> WORK TO BE COMPLETED: Take the entries below and print, exactly, the stretch from the line containing "Чиста околина (1035, 207)" through the line containing "Спорт (763, 58)", both included.

Collected data entries:
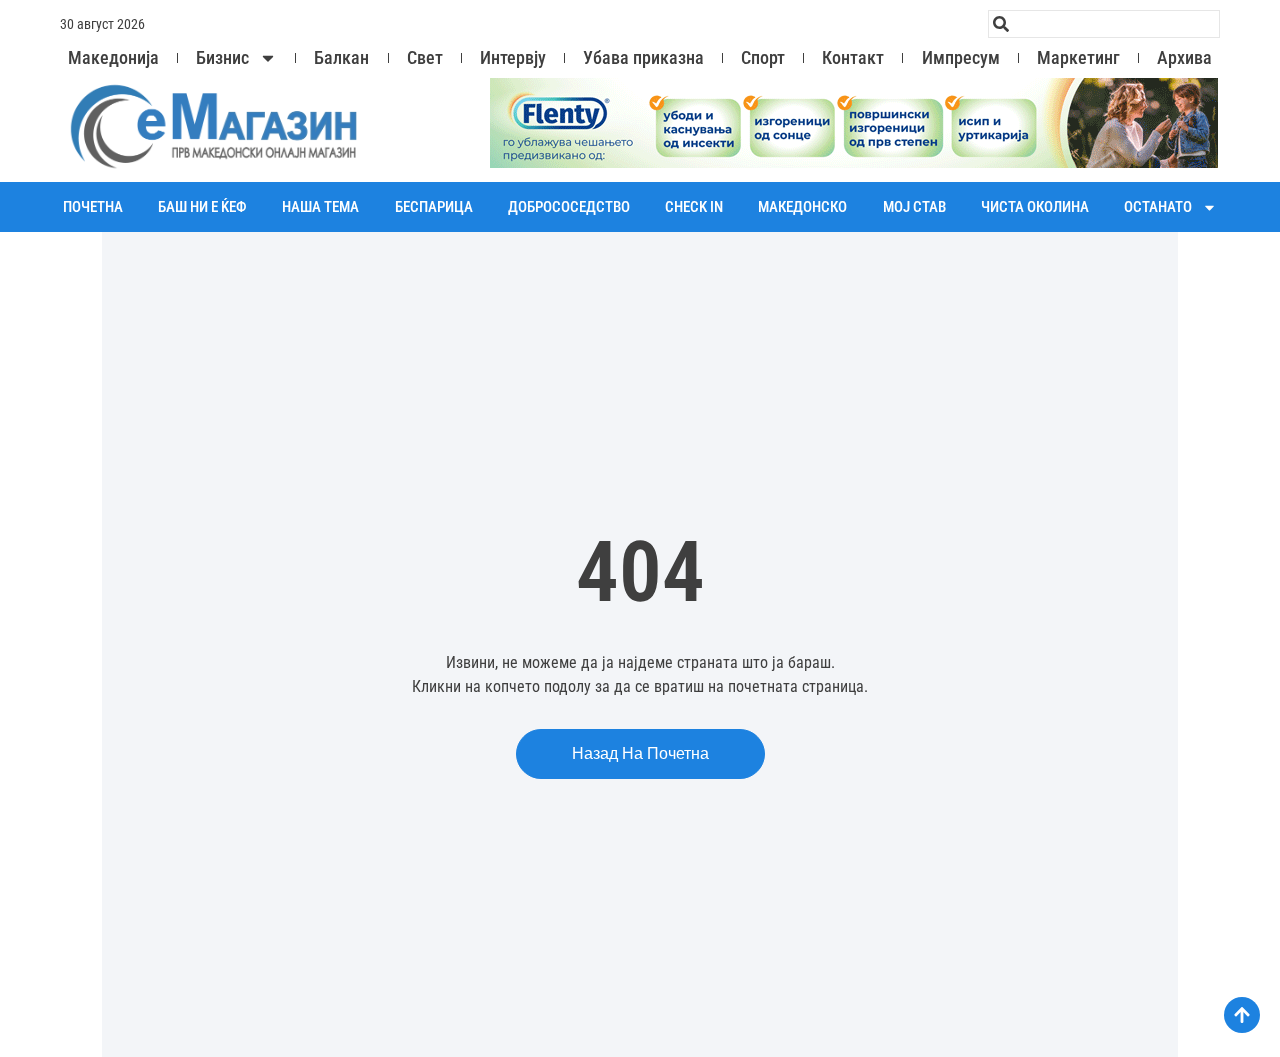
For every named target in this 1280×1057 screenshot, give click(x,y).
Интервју (513, 58)
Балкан (341, 58)
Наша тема (320, 207)
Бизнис (222, 58)
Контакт (853, 58)
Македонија (113, 58)
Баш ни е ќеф (202, 207)
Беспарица (434, 207)
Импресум (961, 58)
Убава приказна (643, 58)
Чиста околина (1035, 207)
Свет (425, 58)
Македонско (802, 207)
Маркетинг (1078, 58)
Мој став (914, 207)
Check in (694, 207)
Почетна (93, 207)
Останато (1158, 207)
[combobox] (1104, 24)
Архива (1184, 58)
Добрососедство (569, 207)
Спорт (763, 58)
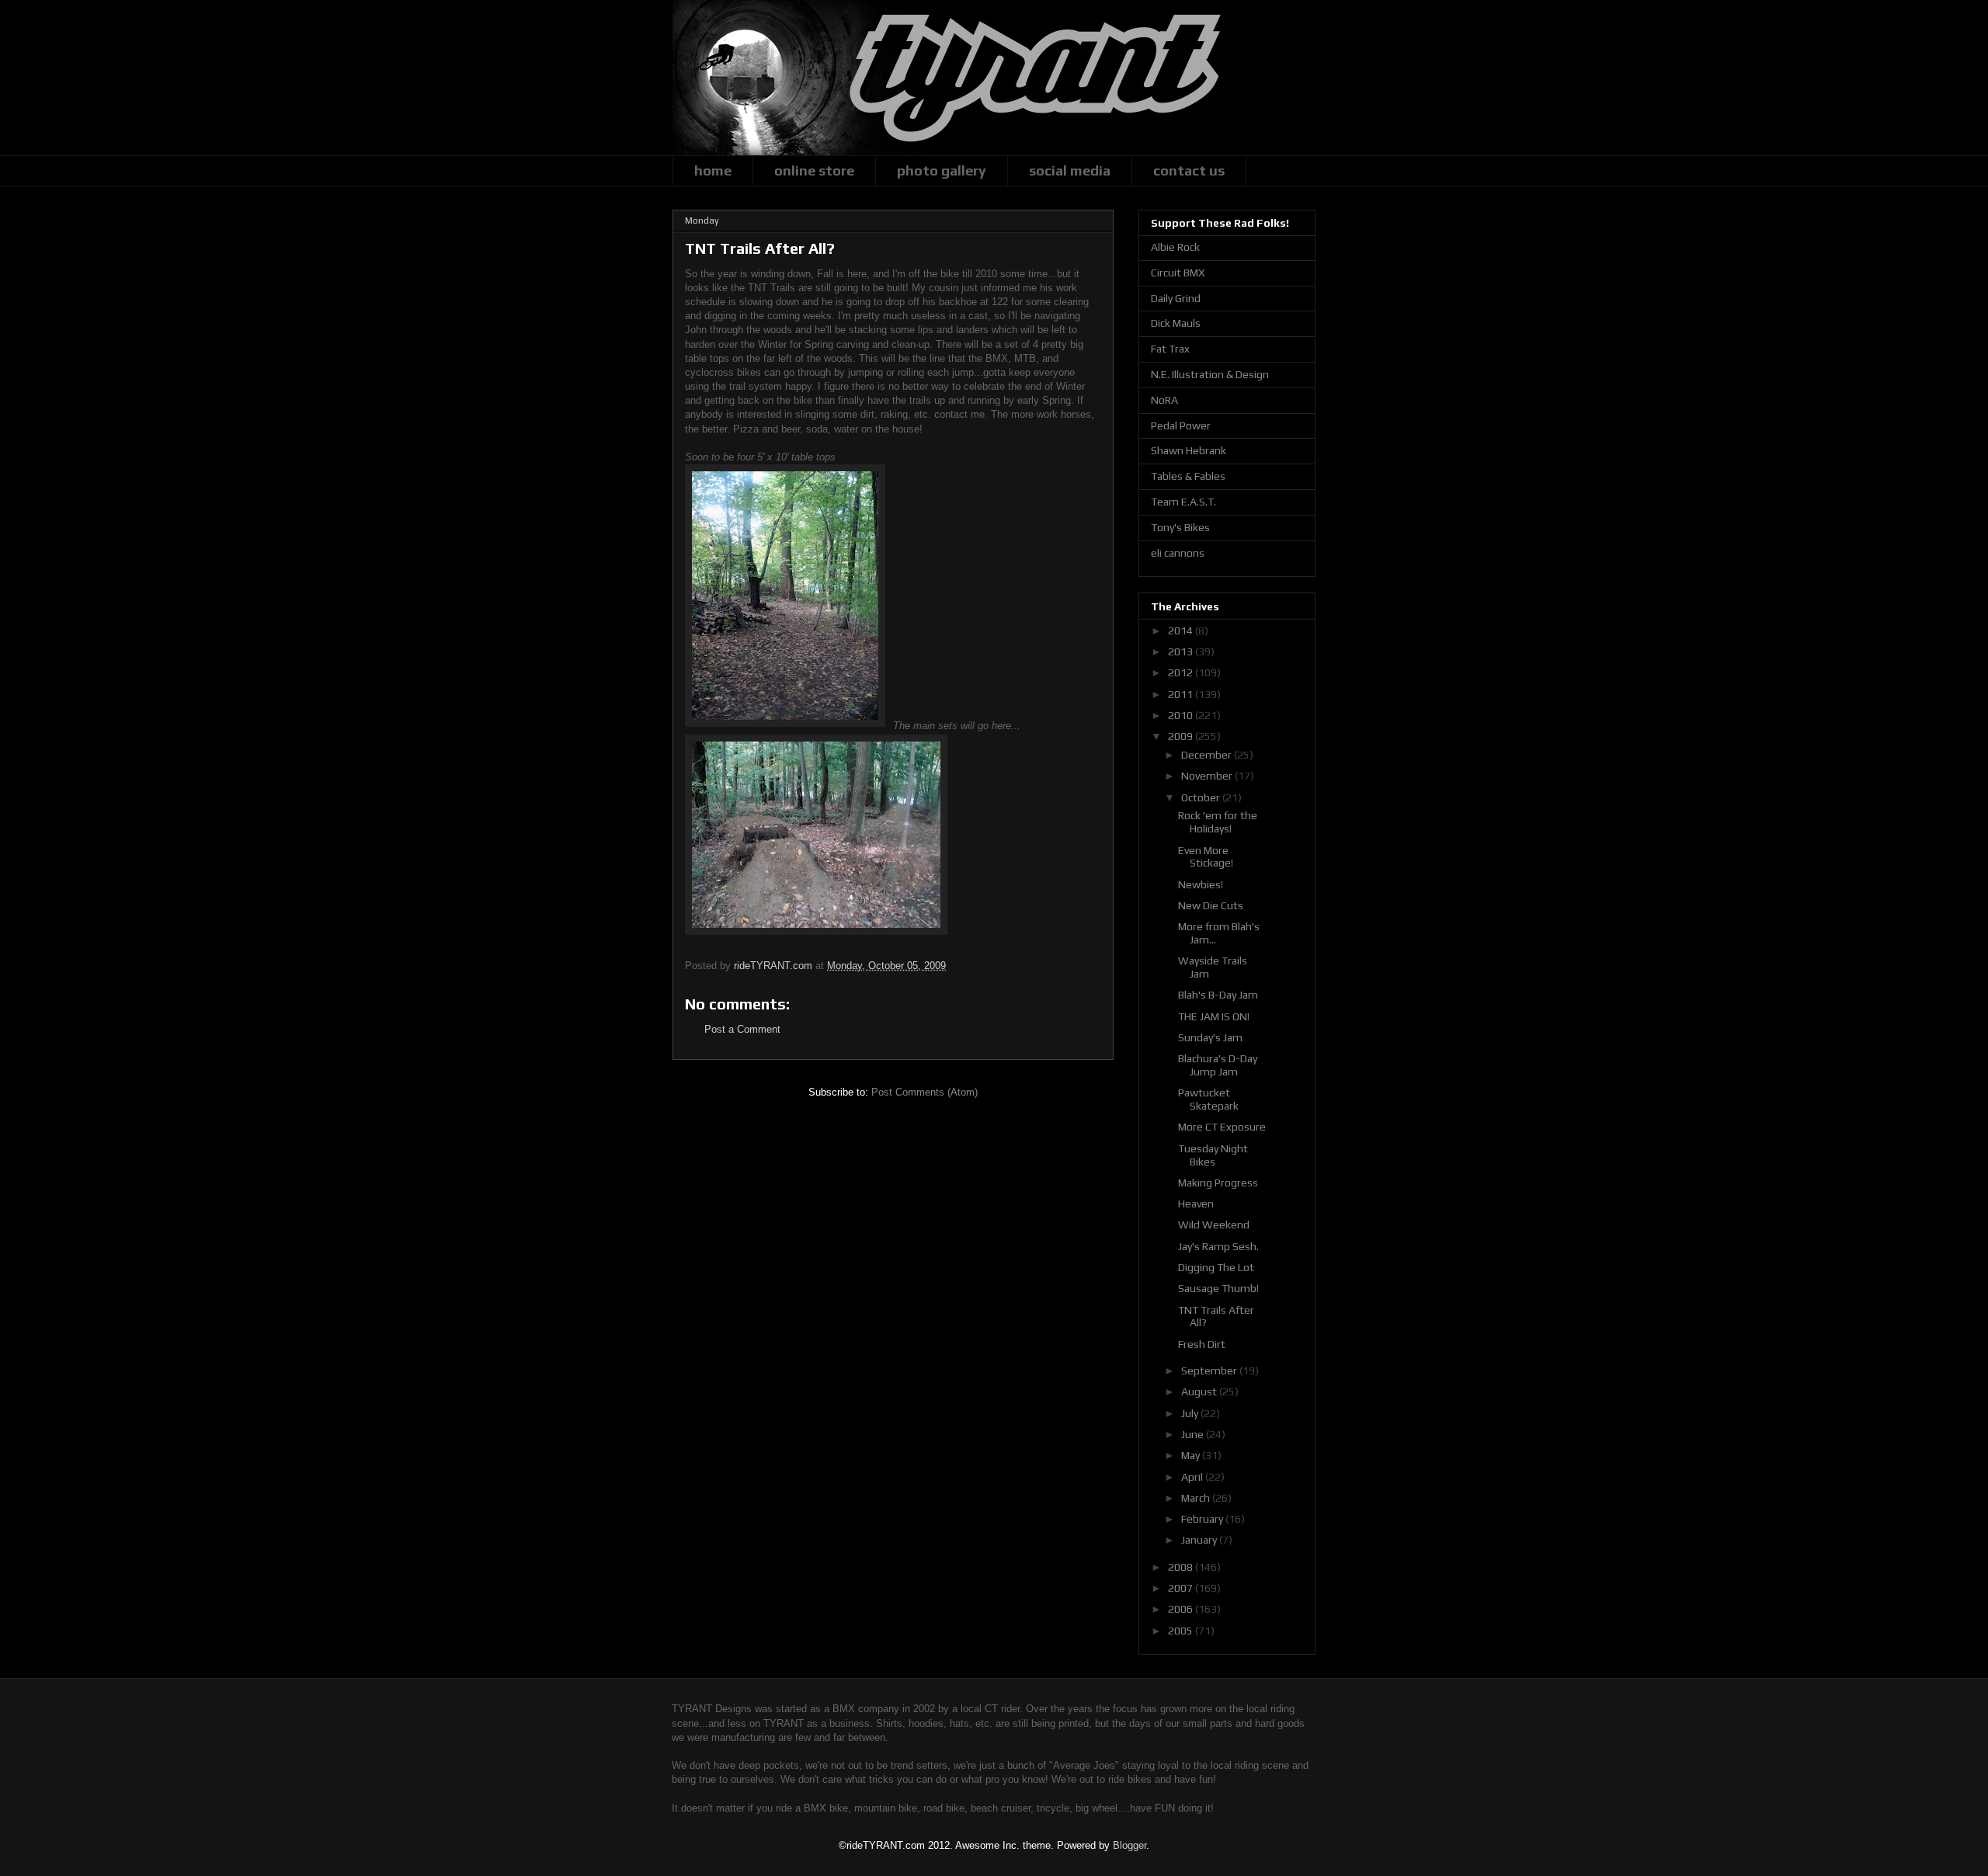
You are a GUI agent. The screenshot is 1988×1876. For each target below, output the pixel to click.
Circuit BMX (1177, 272)
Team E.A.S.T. (1183, 501)
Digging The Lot (1216, 1267)
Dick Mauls (1176, 323)
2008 (1181, 1567)
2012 (1181, 672)
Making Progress (1218, 1182)
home (713, 170)
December (1207, 755)
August (1200, 1391)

> WRITTEN ANSWER:
Чиста околина (1035, 207)
Свет (425, 58)
Македонско (802, 207)
Маркетинг (1078, 58)
Мој став (914, 207)
Check in (694, 207)
Почетна (93, 207)
Останато (1158, 207)
[combobox] (1104, 24)
Архива (1184, 58)
Добрососедство (569, 207)
Спорт (763, 58)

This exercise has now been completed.